Figure 1 shows a plurality of building elements according to the present invention which have been assembled to form a corner wall of a building;
Figure 2 shows a plurality of building elements according to the present invention assembled to form a ceiling and/or floor of a building, seen from the side;
Figure 3 shows details of the corner wall according to Figure 1, seen from above; and
Figure 4 shows a building element assembled with a floor and ceiling sill, seen from the side, where further details of the modular system are indicated.

Figure 1 shows a modular system for the construction of buildings 1, where a plurality of building elements 2 are put together to form a corner of a building, for example, a residential building. The building elements 2 are connected to a floor sill 3 and a ceiling sill 4. The floor and ceiling sills 3, 4 are made as elongate elements, so that they can connect a large number of building elements 2. As will be understood, the floor and ceiling sills 3, 4 will then have to be adapted to the number of building elements 2 they are to connect. In the illustrated embodiment in Figure 1, the floor and ceiling sills 3, 4 and the building elements 2 are made in the same thickness/width, but it will be understood that they can also be made having a different thickness/width.

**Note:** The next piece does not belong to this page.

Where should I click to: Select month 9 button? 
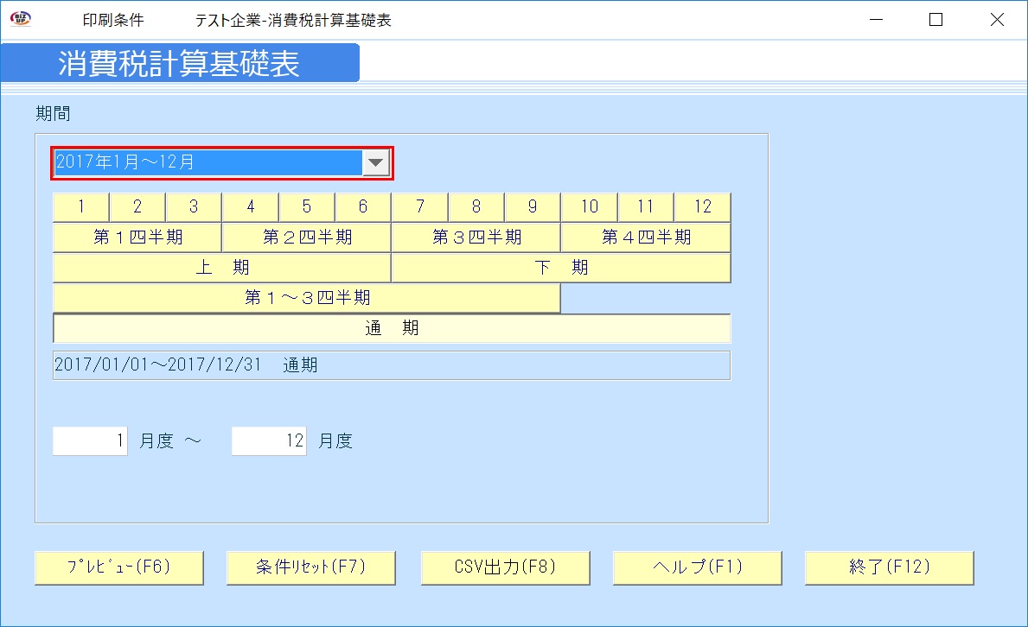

A building element 2 comprises an inner and outer cladding layer 5, 6 (see also Figures 2 and 3), where the inner and the outer cladding layer in the illustrated embodiment are constituted of chipboard or plywood board. Between the inner and the outer cladding layer 5, 6 there is disposed a layer of filler material 7, which layer of filler material 7 is constituted of polyurethane.
Each building element 2 is further configured with a plurality of recesses 8, 9 over the whole or parts of its length and/or width, the said recesses 8, 9 being provided during the manufacture of the building elements 2. During the assembly of the building elements 2, insert elements 10 will be arranged in the recesses 8 in order thus to "connect" two adjacent building elements 2. Similarly, insert elements 11 will also be arranged in the recesses 9. where the object of the recess elements 11 is to stiffen or reinforce the assembled building elements 2.
The recesses 8 are arranged on each interior surface of the inner and the outer cladding layer 5, 6 and at each end of the building element 2 in the layer of filler material 7 itself, whilst the recess 9 is only provided at one end of the building element 2. By configuring each building element 2 in this way, each recess 8 will, when two adjacent building elements 2 are assembled, form a "common" recess with a recess 8 in the adjacent building element 2, in which "common" recess 8 the insert element 10 is arranged.
As also can be seen from Figure 1, an insert element 11 is arranged in the recess 9 in each building element 2. The two insert elements 10 which are arranged essentially perpendicular to the insert element 11 will then, together with the insert element 11, form an "I-beam" which will stiffen or reinforce the structure itself. The use of the insert elements 11 in a wall structure is however not necessary, as the building elements are only subjected to an axial load.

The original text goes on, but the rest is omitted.